This example really helps me understand the more complicated examples of statements which are known to be undecidable in PA because of fast growing functions, like the Paris-Huntington theorem. I always run into a psychological roadblock with examples like Paris-Huntington, because the encoding of those statements into formal language is so complex. This example is straightforwardly a number theoretic statement, so I think I’ll use it as my standard example of a statement which is undecidable for growth rate reasons in the future.

I’ll point out that there is plenty of stuff which is provable in $I \Delta_0$. I got through showing “if $x$ divides $y$ then $x \leq y$”, “every positive integer is either of the form $2k$ or $2k+1$”, “if $a$ divides $c$ and $b$ divides $c$, then $LCM(a,b)$ divides $c$”, and several other standard examples of induction in elementary number theory before trying this one.

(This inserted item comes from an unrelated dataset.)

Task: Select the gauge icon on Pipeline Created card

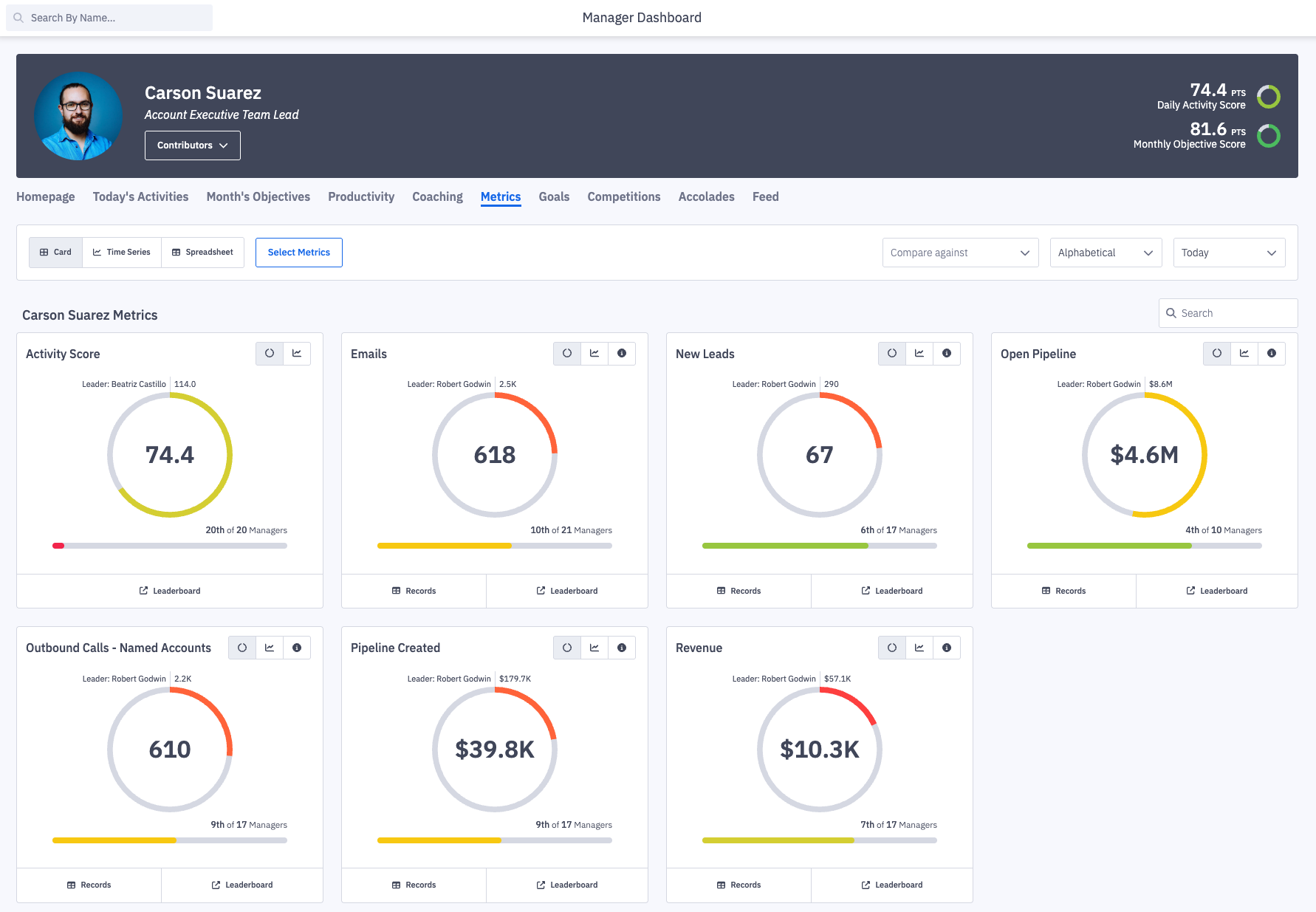Action: click(x=567, y=648)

Posted by: David Speyer on October 16, 2011 9:01 PM | Permalink | Reply to this

### Re: Weak Systems of Arithmetic

I have two naive questions:

On the wikipedia page “ordinal analysis”, RFA (rudimentary function arithmetic) is mentioned as having proof-theoretic ordinal omega^2, but nothing is said about it. Has anyone here heard of it? Is it EFA minus exponentiation?

Even if some systems may be too weak to be assigned proof-theoretic ordinals, is it possible to make sense of “if that system had a proof-theoretic ordinal in any reasonable sense, then this ordinal would be …”? In view of the wikipedia page on the Grzegorczyk hierarchy (which gives systems of strength omega^n), it is tempting to say that Presburger arithmetic “should” have strength omega.

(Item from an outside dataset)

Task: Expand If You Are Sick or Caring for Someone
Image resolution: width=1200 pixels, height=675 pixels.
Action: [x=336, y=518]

Posted by: ben on October 12, 2011 5:26 AM | Permalink | Reply to this

### Re: Weak Systems of Arithmetic

While naive, these questions are not sufficiently naive for me to answer them. So, I hope someone else can! They’re interesting.

Posted by: John Baez on October 12, 2011 5:37 AM | Permalink | Reply to this

### Re: Weak Systems of Arithmetic

What’s an interesting result about PRA?

It is suggested that PRA is an upper bound for what Hilbert considered to be finitistic reasoning.

Is there some other well-known way to rank them?

There are (e.g. by the class of their provably total functions), but I guess you want something similar to ordinal analysis. In that case check Arnold Beckmann’s project on dynamic ordinal analysis.

How interesting can they get before the hand of Gödel comes down and smashes them out of existence?

For most purposes the bounded arithmetic theory $V^0$ (which is quite similar to $I\Delta_0$) is the natural starting point. The provably total functions of $V^0$ are exactly $AC^0$ functions (the smallest complexity class complexity theorist usually consider). For comparison, provably total functions of $I\Delta_0$ are Linear Time Hierarchy (LTH). $V^0$ is capable of talking about sequences using a better encoding that Godel’s beta function (write the numbers in the sequence in binary, add 2 between each consecutive pair, read in base 4). It can also check if a given number encodes the computation of a given Turing machine on a given input.

But a more natural theory to work with might be $VTC^0$ whose provably total functions are complexity class $TC^0$ which can also parse syntax. See Cook and Nguyen (draft) for more information.

I think self-verifying theories that can prove their own consistency (in the usual formalization) are artificial. For more information about them see:

Dan Willard, “Self Verifying Axiom Systems, the Incompleteness Theorem and the Tangibility Reflection Princible” , Journal of Symbolic Logic 66 (2001) pp. 536-596.

Dan Willard, “An Exploration of the Partial Respects in which an Axiom System Recognizing Solely Addition as a Total Function Can Verify Its Own Consistency”, Journal of Symbolic Logic 70 (2005) pp. 1171-1209.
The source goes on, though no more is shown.